▸ Excerpt provided
Forest Service crews work to reopen roads affected by fires in the Dark Canyon Wilderness Area

“If we don’t do it under these better conditions, we could lose all of it,” said Mark Atwood

U.S. Forest Service fire crews are working diligently to reopen roads and trails affected by three fires in the Dark Canyon Wilderness Area of the Manti-La Sal National Forest before the bow hunting season begins this Saturday, August 17. 

As some crews continued monitoring and mopping up the boundaries of the nearly 4,000-acre Peavine Canyon Fire and the nearly 1,500-acre Poison Canyon fire, others shifted their attention to a new fire 17 miles west of Monticello.

The Chippean Fire began due to a lightning strike near the Chippean Rocks on Causeway Road August 6. After clearing work completed by fire crews over the weekend, it has grown to over 230 acres.

“This was a good day’s work,” Incident Commander Jon Shaffer said. “We cleared out large patches of manzanita under manageable conditions, and we spared that part of the forest the negative effects of a hotter, more intense fire.”

▸ The data
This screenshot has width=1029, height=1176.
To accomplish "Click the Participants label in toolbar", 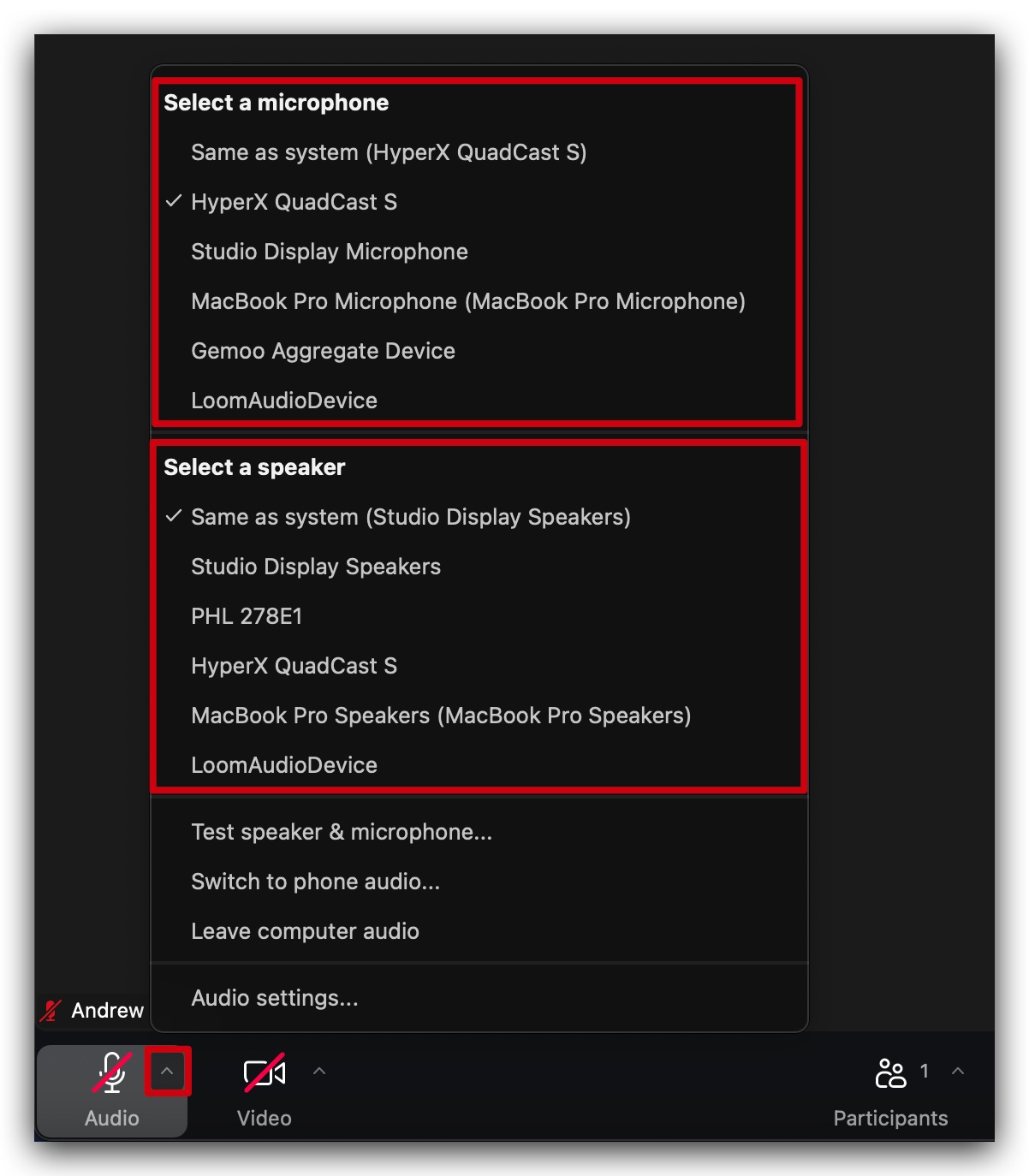I will (890, 1118).
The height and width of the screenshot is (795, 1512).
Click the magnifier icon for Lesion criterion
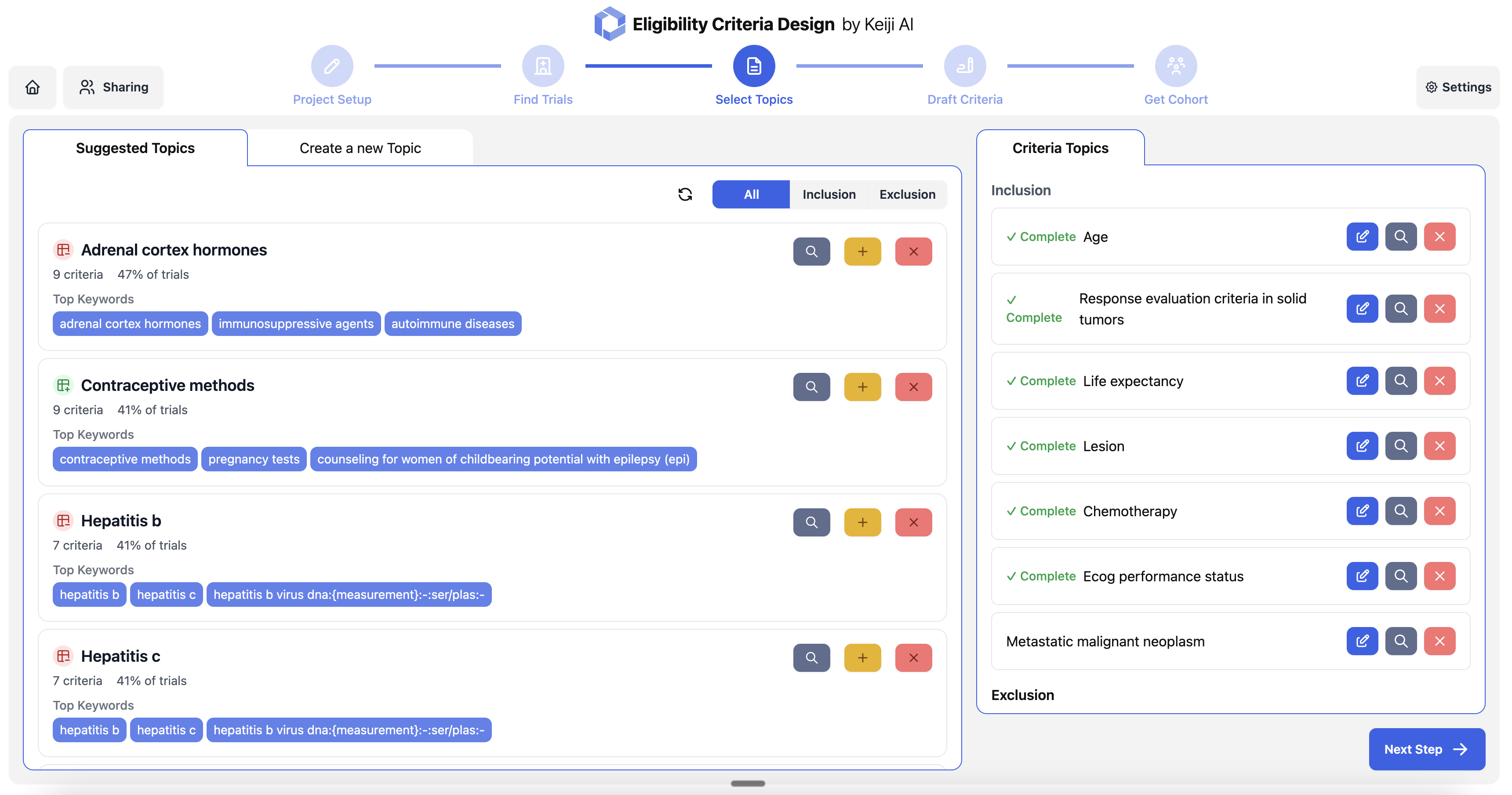click(1401, 445)
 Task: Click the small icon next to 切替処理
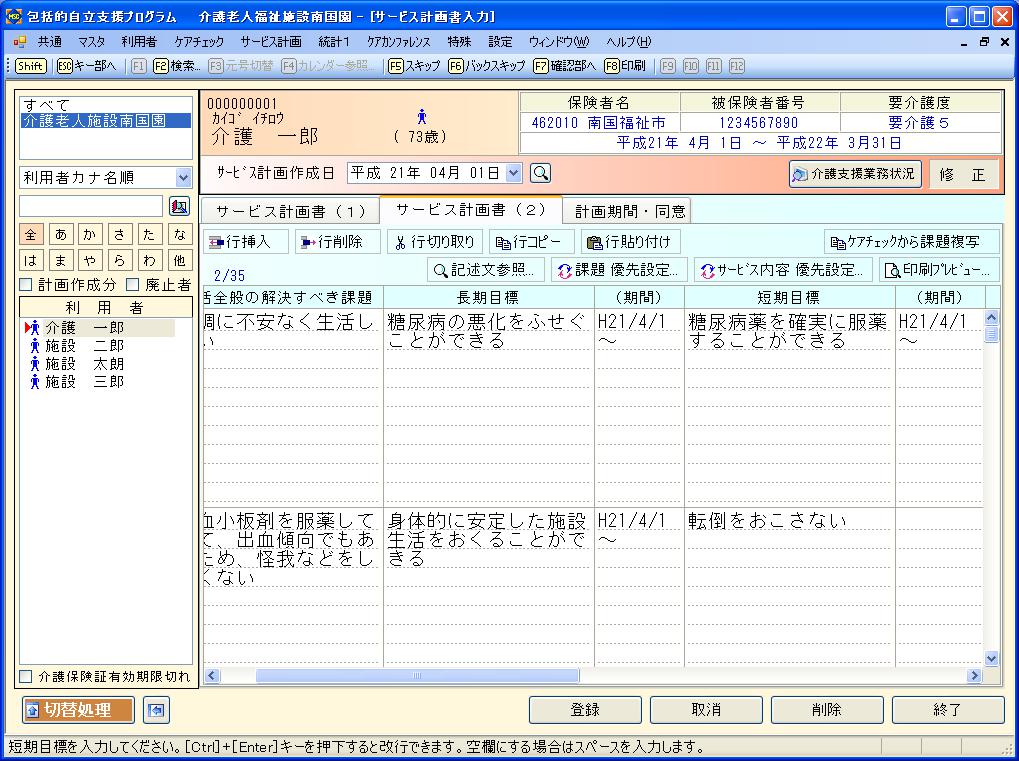(x=157, y=711)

▸ Job 1
Answer these questions using the fire report:
(a) On what day does the bow hunting season begin?
(b) What started the Chippean Fire?
(c) What is Jon Shaffer's role?
▸ Job 2
Collect every line of the entries that contains the word "height". Case counts.

▸ Correct result 1
(a) Saturday, August 17.
(b) A lightning strike near the Chippean Rocks on Causeway Road.
(c) Incident Commander.

▸ Correct result 2
This screenshot has width=1029, height=1176.
The height and width of the screenshot is (795, 1512).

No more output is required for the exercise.